### Aplica lo leído
A. En el texto sobre Mad men, ¿para qué marca es contratada la madre como modelo en el capítulo favorito del autor?
B. Enumera todos los significados que, según el texto sobre Mad men, tiene la palabra "mad" del título.
C. Indica si cada afirmación concuerda con el texto sobre Mad men y cita las palabras que lo deciden:
(i) El vecino amenaza con matar al perro de los niños si ataca sus palomas.
(ii) Los niños les cuentan la amenaza a sus padres.
(iii) El marido acepta la oferta de la agencia.

### Texto presentado
::::

Y hay algo más. La ambigua palabra “mad” del título quiere decir tres cosas: “enojado”, “loco” y una cosa más, una alegre casualidad: era sencillamente la forma canchera con la que los publicistas de la Avenida Madison (“Mad”) gustaban llamarse a sí mismos. Fuere como fuere, el principio de causa y efecto está enloquecido, desbaratado. La lógica dicta que “(a) entonces (b)”. A lo sumo, si (b) es igual a (c), la lógica sigue enseñando que “(a) entonces (c)”. Sin embargo, en Mad men ocurre que “(a) entonces (d)”. Este (d) no está lejos de (b) ni de (c): no tanto como para veamos una forma totalmente absurda. De hecho, podemos entender que (d) debe provenir de algún lugar cerca de (a), de (b) o de (c), pero no podemos precisar la conexión, lo que hace que aun el más secundario de los personajes goce de una misteriosa complejidad.
Un capítulo favorito: el vecino colombófilo amenaza a los niños con matar a su perro si éste ataca sus palomas. Los niños no dicen nada a los padres, pero cuando la pequeña cree haber soñado que alguien le dispara al can, los padres infieren la amenaza diurna. Entre medio, la madre es contratada como modelo para Coca-Cola. Lo hace con gusto, porque era modelo antes de ser ama de casa. Pero esta publicidad es una engañifa de una agencia que quiere atraer a su marido como creativo. El rechaza la oferta; ergo, a ella la echan. Ninguno de los dos se entera de la relación entre (a) y (b). Sólo nosotros. Y al final, la grácil esposa ejemplar sale al jardín, se fuma su cigarrillo, y –con cara de “Coca-Cola es así”– apunta una escopeta de balines a las palomas del vecino.
Hay una triste relación, claro. Pero no es la de la razón simple. Allí radica su sutileza: en la omisión. Yo ya empezaba a creer que la tevé era incapaz de asimilar lo sutil. La sigo con fruición de verano. Sé de la discreción de sus fanáticos, y –salvo por la infidelidad que supone este artículo– seguiré siendo uno de ellos, calladitos y esperando.

::::

### Material proporcionado
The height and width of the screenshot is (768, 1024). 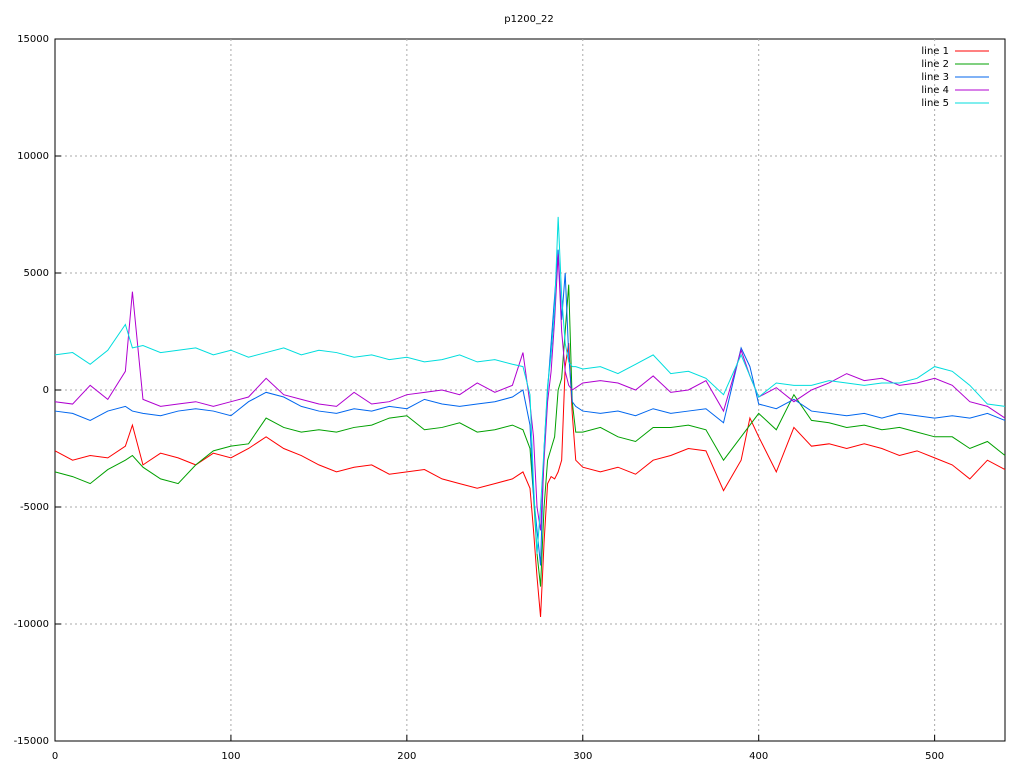 What do you see at coordinates (33, 156) in the screenshot?
I see `y-tick-label: 10000` at bounding box center [33, 156].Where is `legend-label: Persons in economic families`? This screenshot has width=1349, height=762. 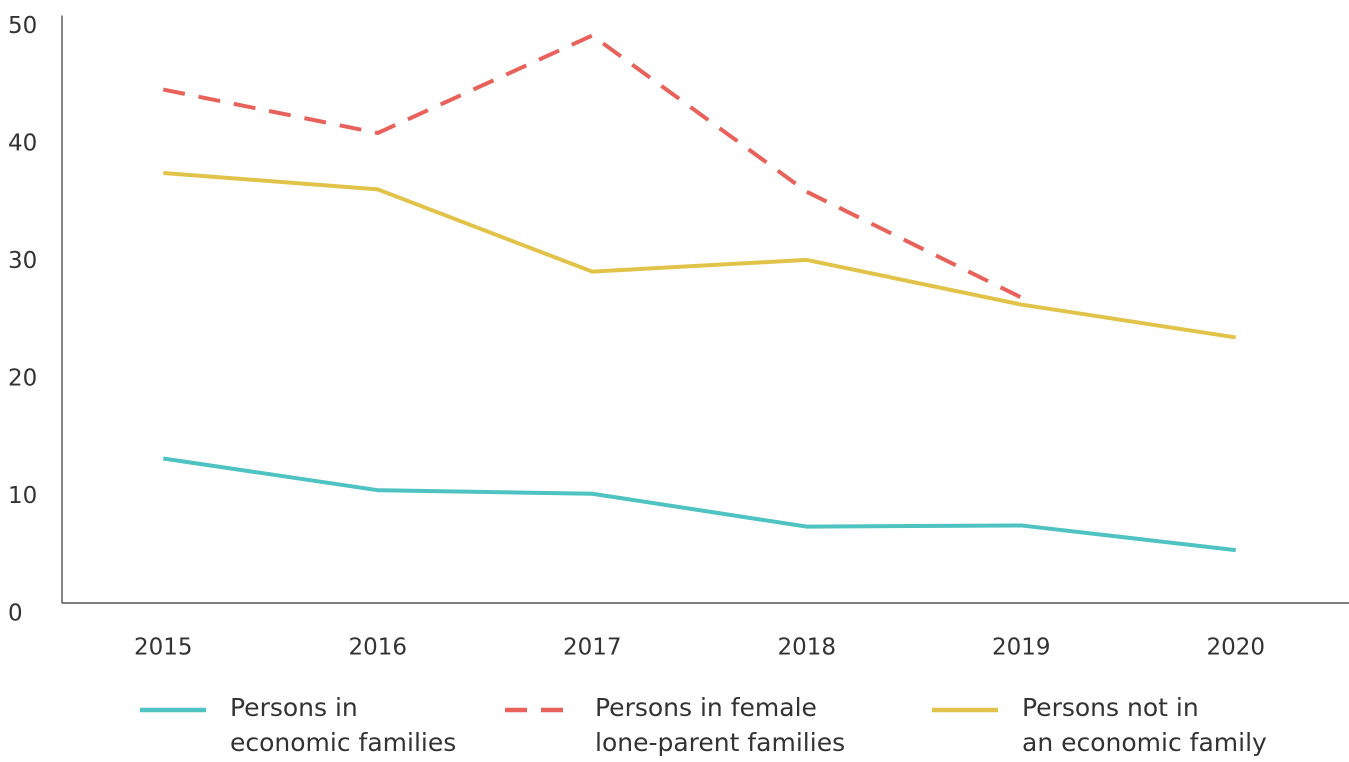 legend-label: Persons in economic families is located at coordinates (344, 725).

::::

### Respuestas por tarea
A. Para Coca-Cola.

B.
- "enojado"
- "loco"
- la forma canchera con la que los publicistas de la Avenida Madison ("Mad") gustaban llamarse a sí mismos

C.
(i) Sí: "el vecino colombófilo amenaza a los niños con matar a su perro si éste ataca sus palomas".
(ii) No: "Los niños no dicen nada a los padres".
(iii) No: "El rechaza la oferta".